Pre-entry characteristics of participants in the lipid research clinics' coronary primary prevention trial

Abstract

The Coronary Primary Prevention Trial (CPPT), a double-blind, randomized clinical trial being conducted by 12 Lipid Research Clinics in North America, was initiated in 1973 to test whether long-term reduction of plasma total cholesterol in individuals with Type II hyperlipoproteinemia would reduce the incidence of coronary heart disease. The trial is scheduled to conclude in 1983. Here we document that a major requirement of the CPPT—the comparability of the control and experimental groups prior to cholesterol-lowering treatment—has been achieved. The 3810 men participating in the CPPT were allocated to either treatment group at each clinic on the basis of low density lipoprotein cholesterol, S-T segment response to graded exercise testing, and the logistic risk function of age, smoking and diastolic blood pressure. Randomization was performed separately within each of the 96 cells thereby defined. An extensive battery of tests and questionnaires also yielded other laboratory measurements, data on health habits and family history, and sociodemographic information. Mean plasma total cholesterol levels were 291.8 mg/dl for the placebo group, and 291.5 mg/dl for the cholestyramine group.
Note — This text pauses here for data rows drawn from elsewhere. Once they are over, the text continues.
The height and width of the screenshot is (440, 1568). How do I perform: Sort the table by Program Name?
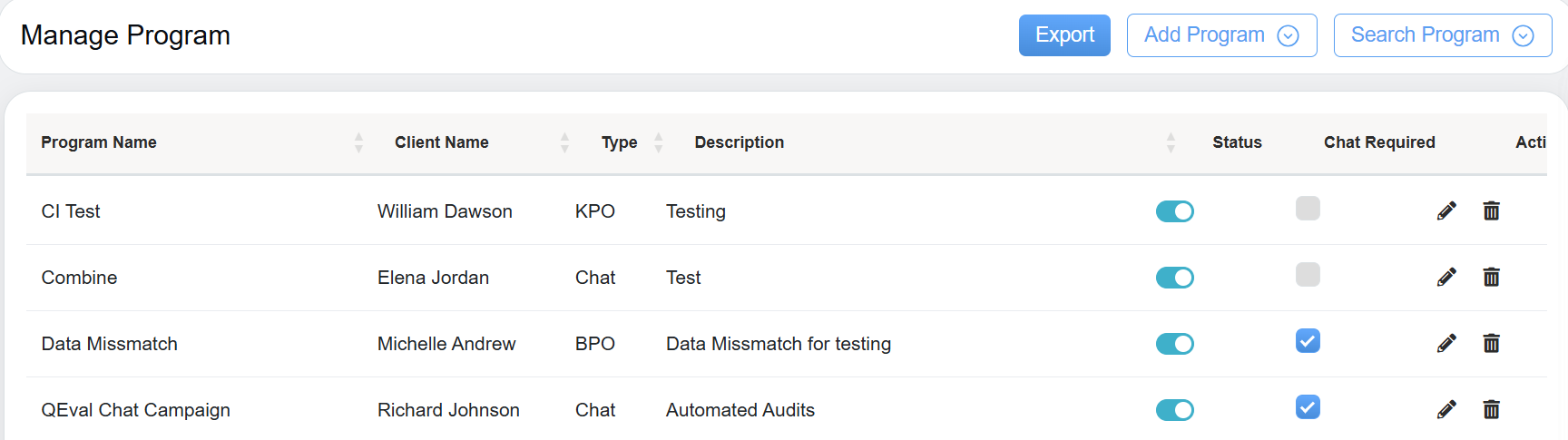[358, 142]

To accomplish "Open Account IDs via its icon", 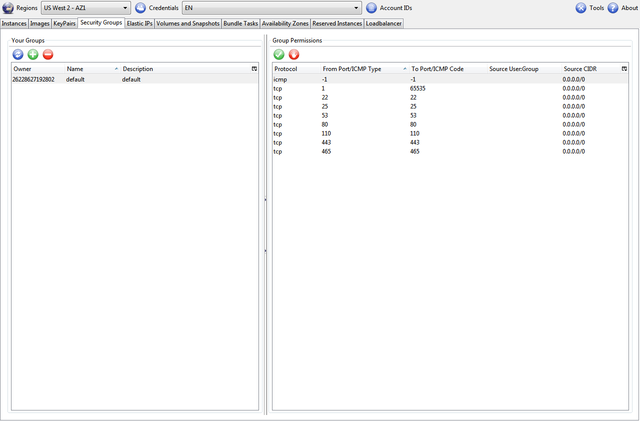I will coord(371,8).
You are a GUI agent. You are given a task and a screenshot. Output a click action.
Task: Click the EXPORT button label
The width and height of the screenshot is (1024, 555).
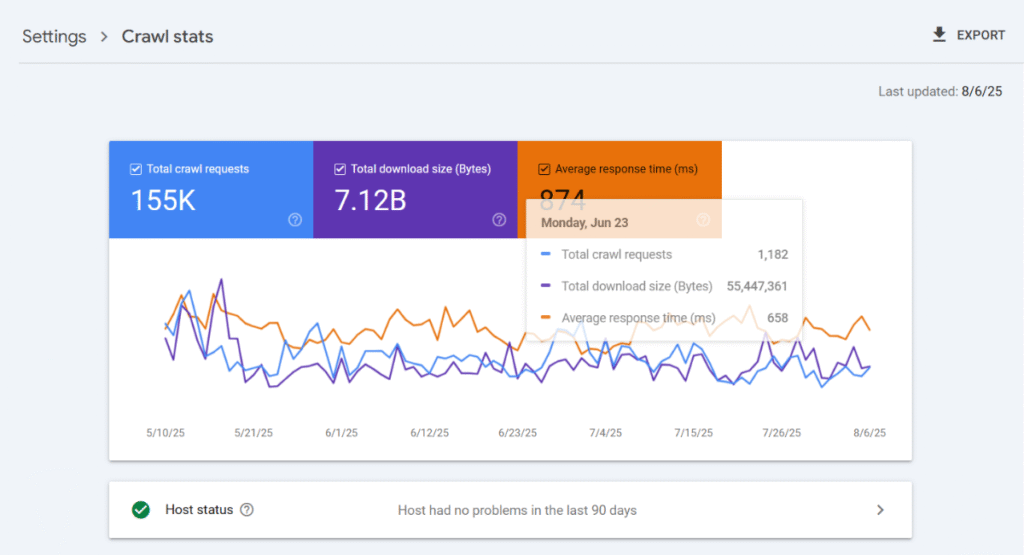click(x=980, y=35)
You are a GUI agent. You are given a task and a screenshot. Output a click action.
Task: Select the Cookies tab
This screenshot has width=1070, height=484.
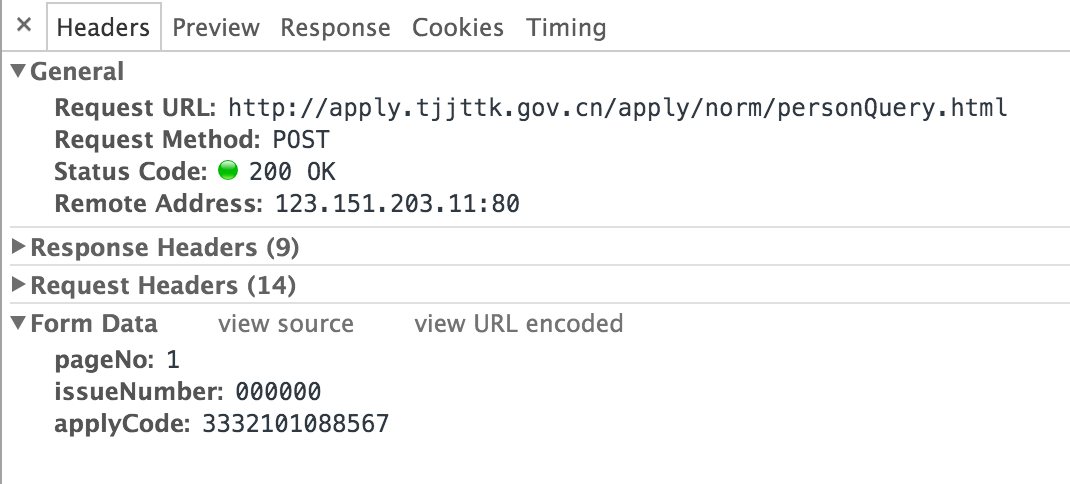coord(458,27)
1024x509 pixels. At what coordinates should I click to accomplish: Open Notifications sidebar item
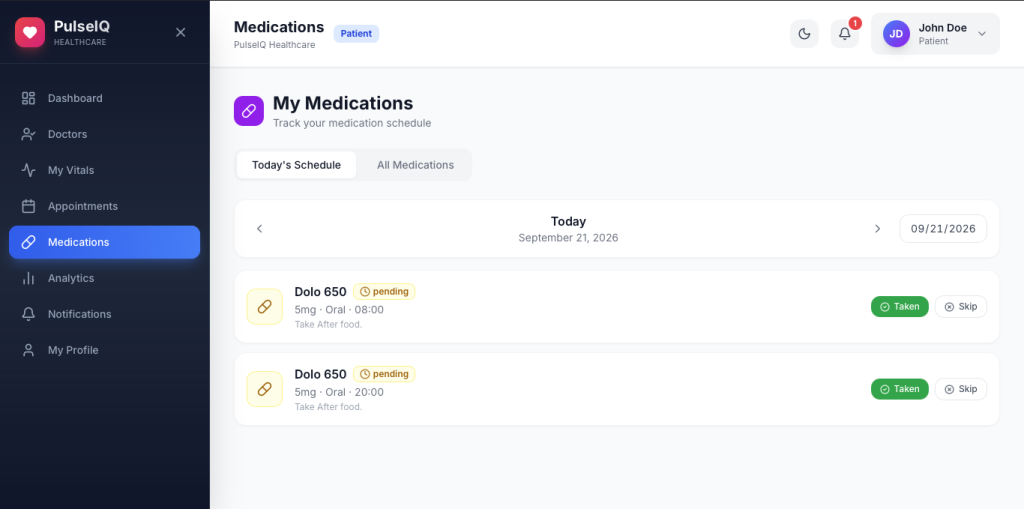(104, 314)
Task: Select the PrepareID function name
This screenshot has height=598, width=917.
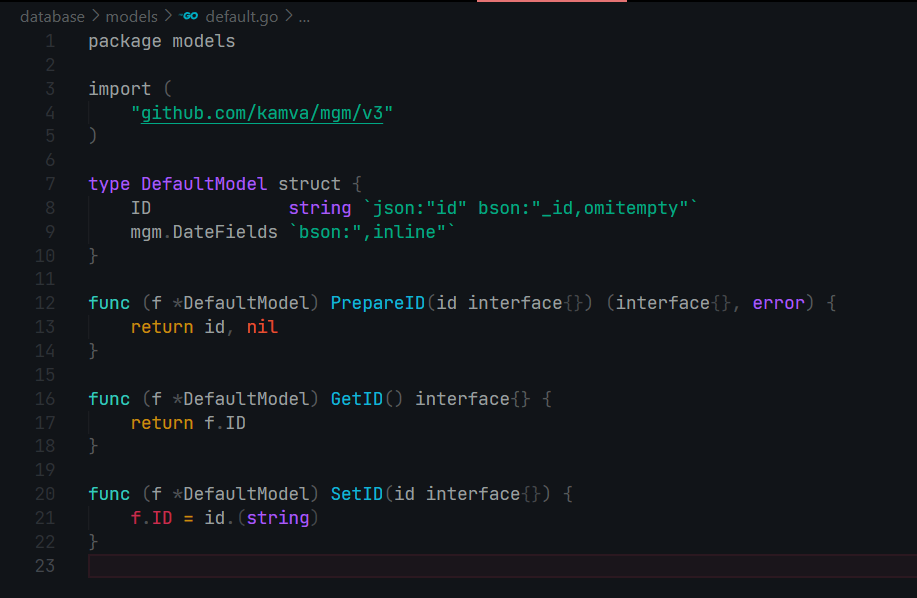Action: coord(377,303)
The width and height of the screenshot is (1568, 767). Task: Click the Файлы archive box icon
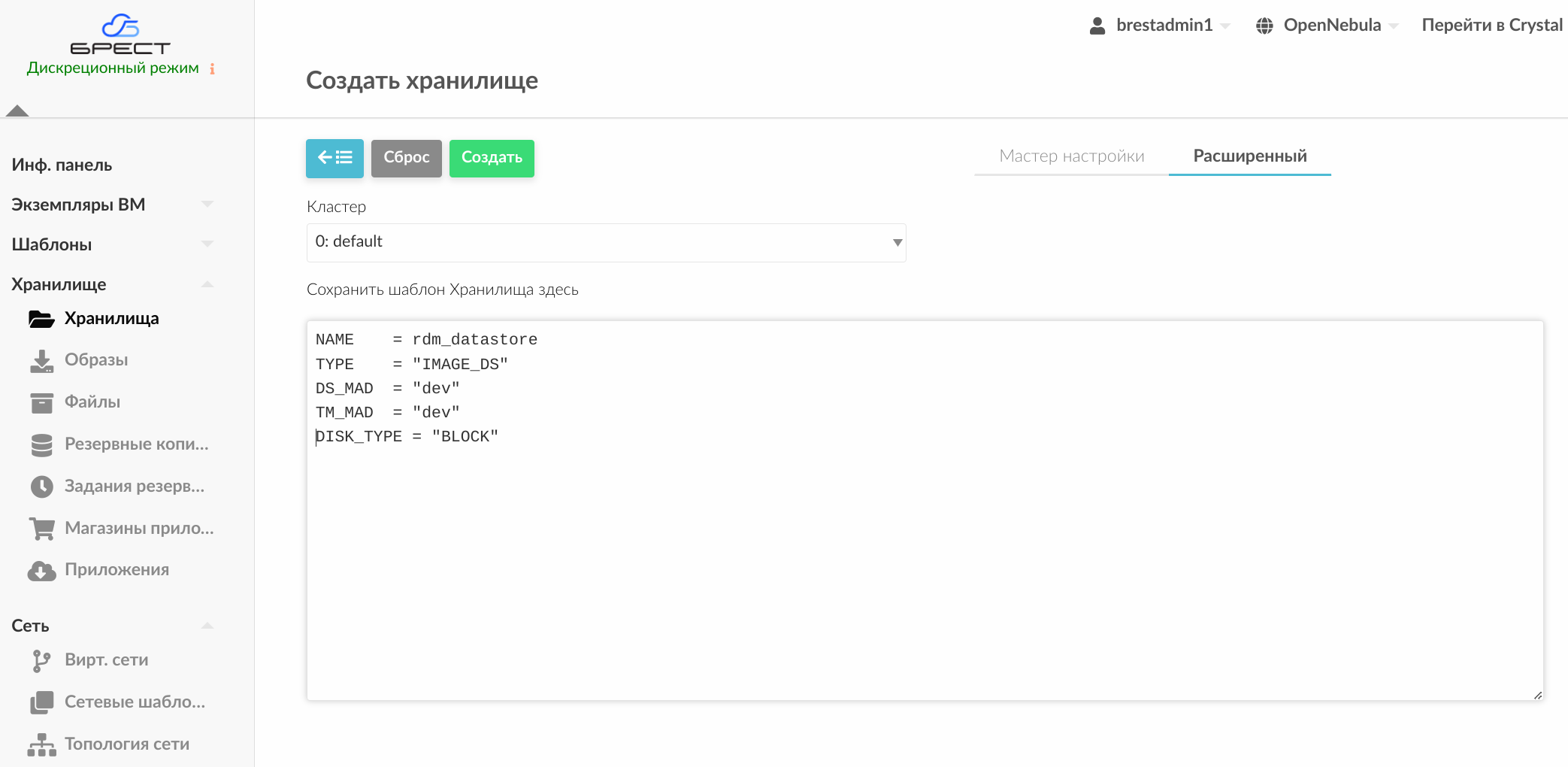coord(41,403)
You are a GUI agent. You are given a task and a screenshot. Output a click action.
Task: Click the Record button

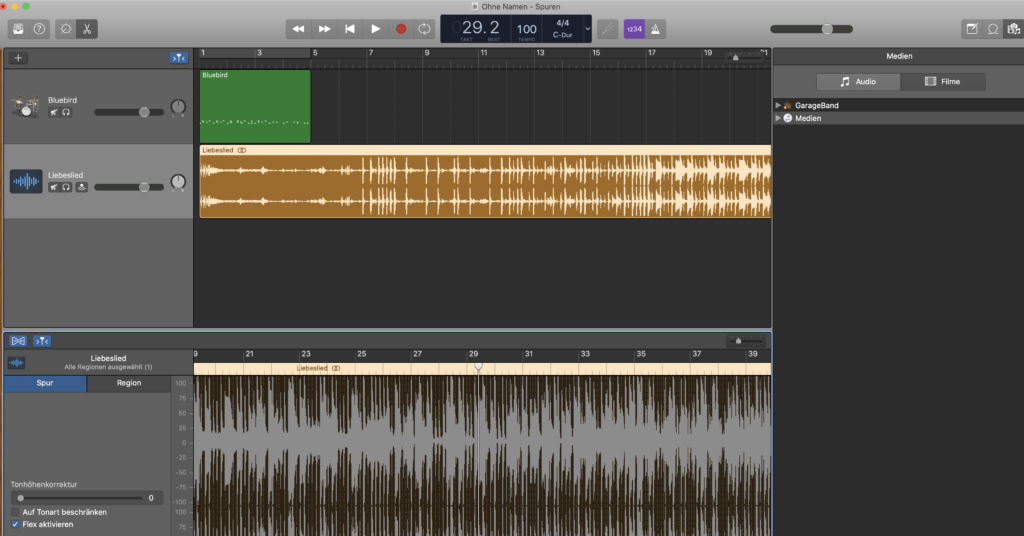[x=401, y=29]
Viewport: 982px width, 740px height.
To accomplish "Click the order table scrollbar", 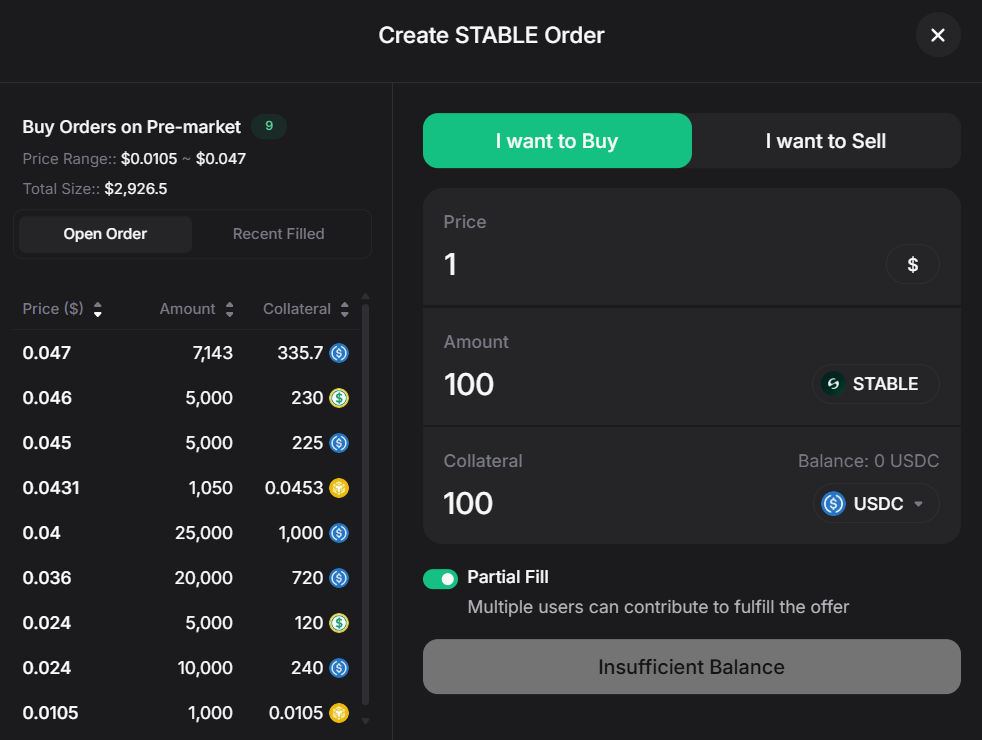I will (365, 500).
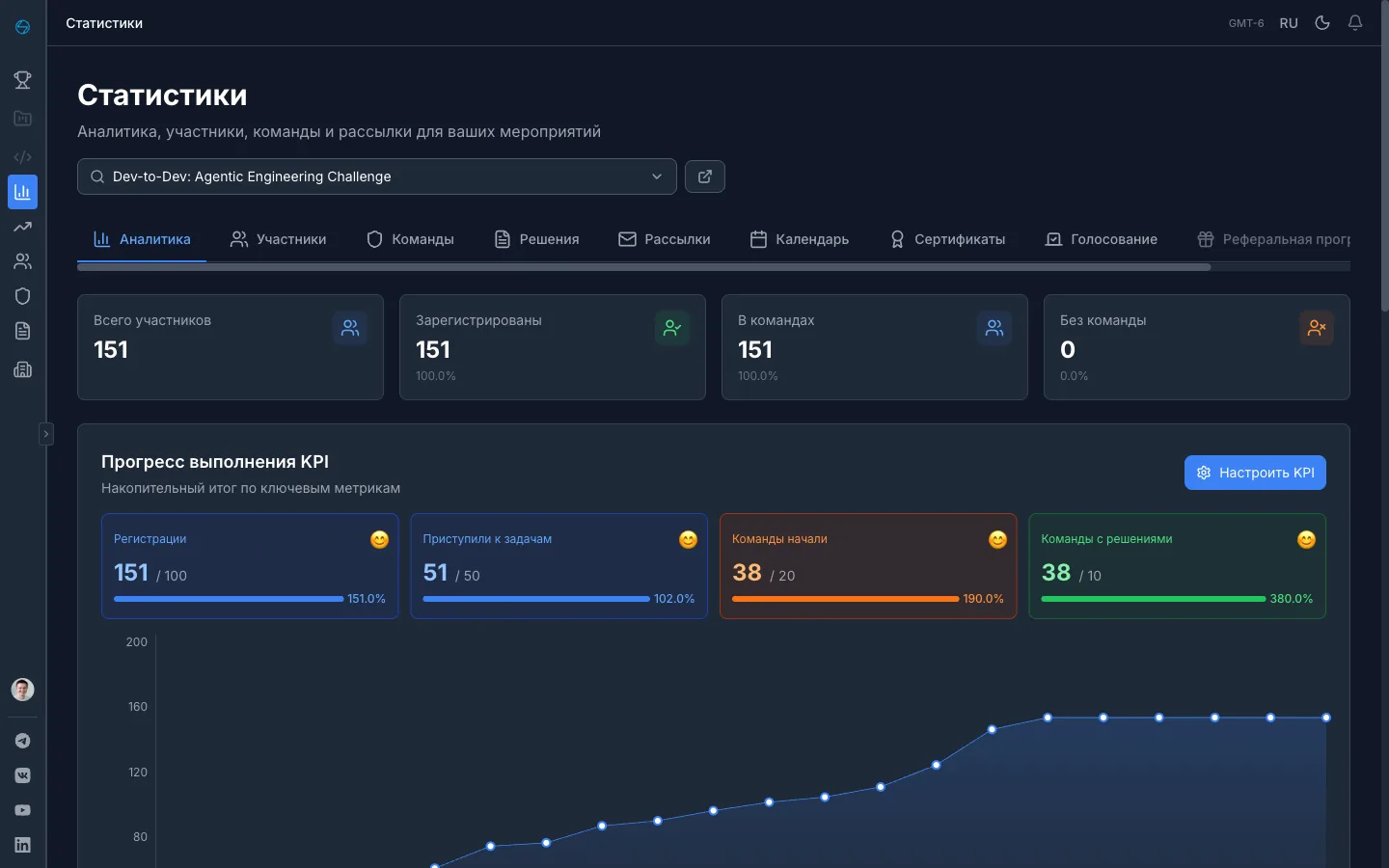Screen dimensions: 1389x868
Task: Switch language using the RU toggle
Action: (1289, 23)
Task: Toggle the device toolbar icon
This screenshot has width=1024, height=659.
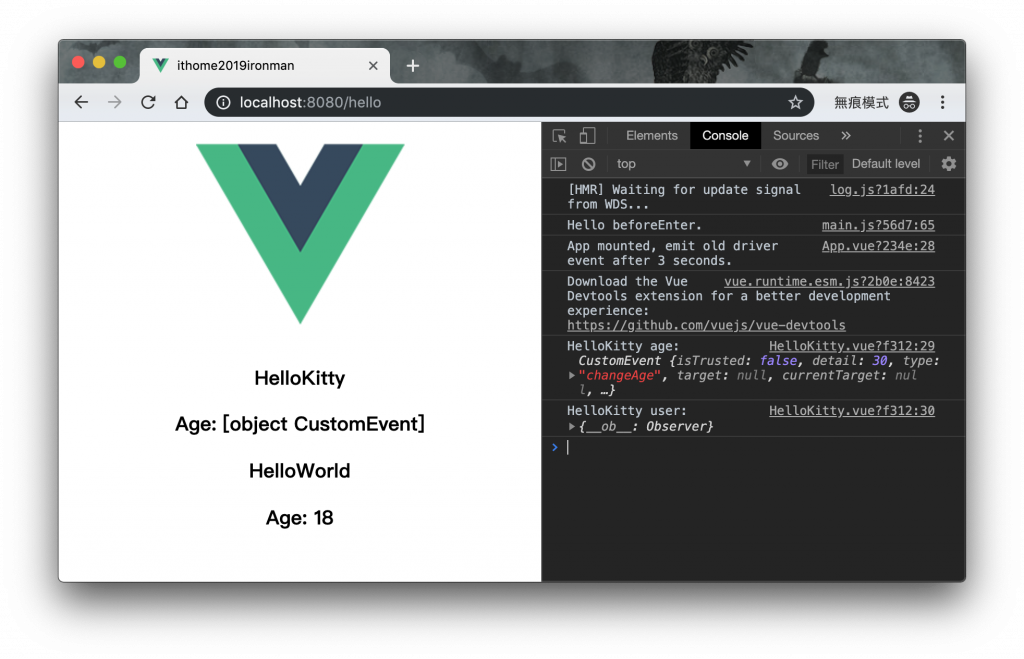Action: 587,136
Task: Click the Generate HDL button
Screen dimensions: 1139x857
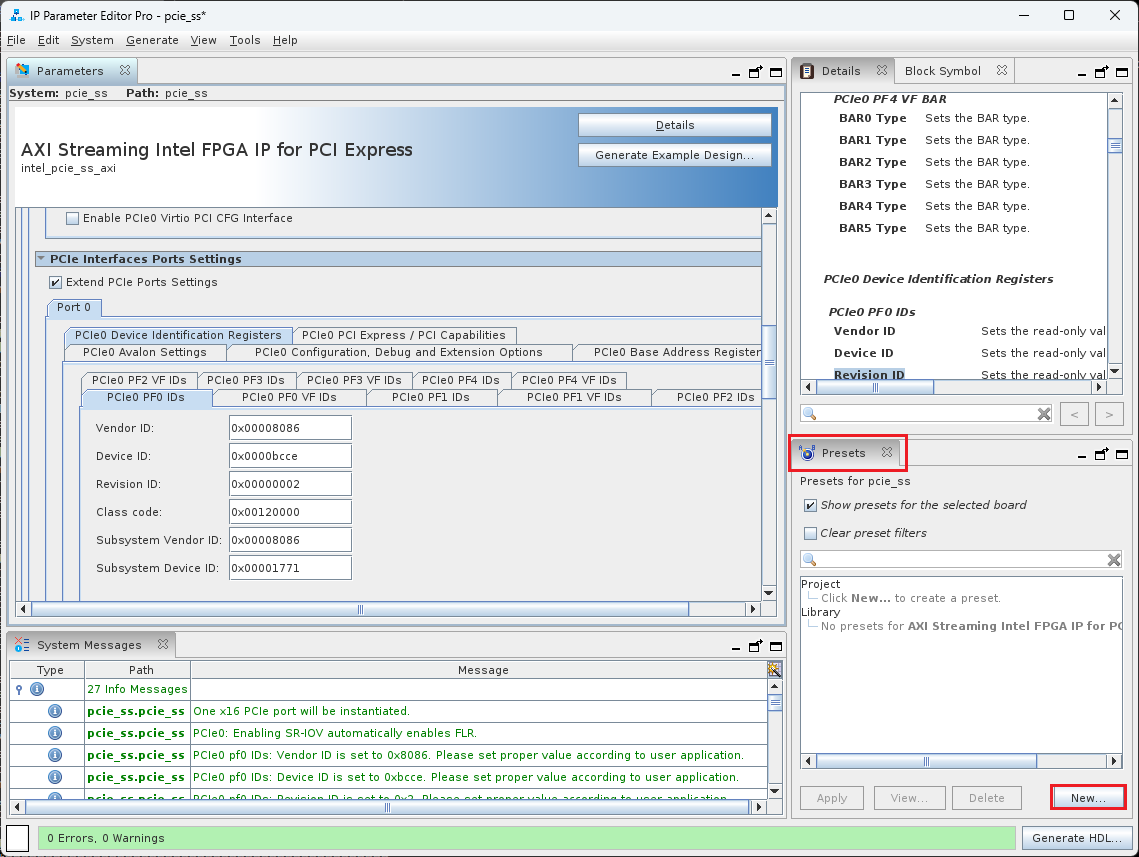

The other lipid and lipoprotein cholesterol levels were very similar in the two treatment groups. Among the 83 variables examined, only five differed significantly ( P < 0.05)—height, weight, albumin. 2-hr-post-challenge glucose, and serum aspartate aminotransferase (AST, SGOT)—and these differences were deemed to be so small as to have little or no clinical importance. Inasmuch as chance alone could produce four statistically different variables, we concluded that it seemed highly likely that the observed differences were attributable to random fluctuation. Thus, we have determined that the randomization process has resulted in two very nearly identical groups.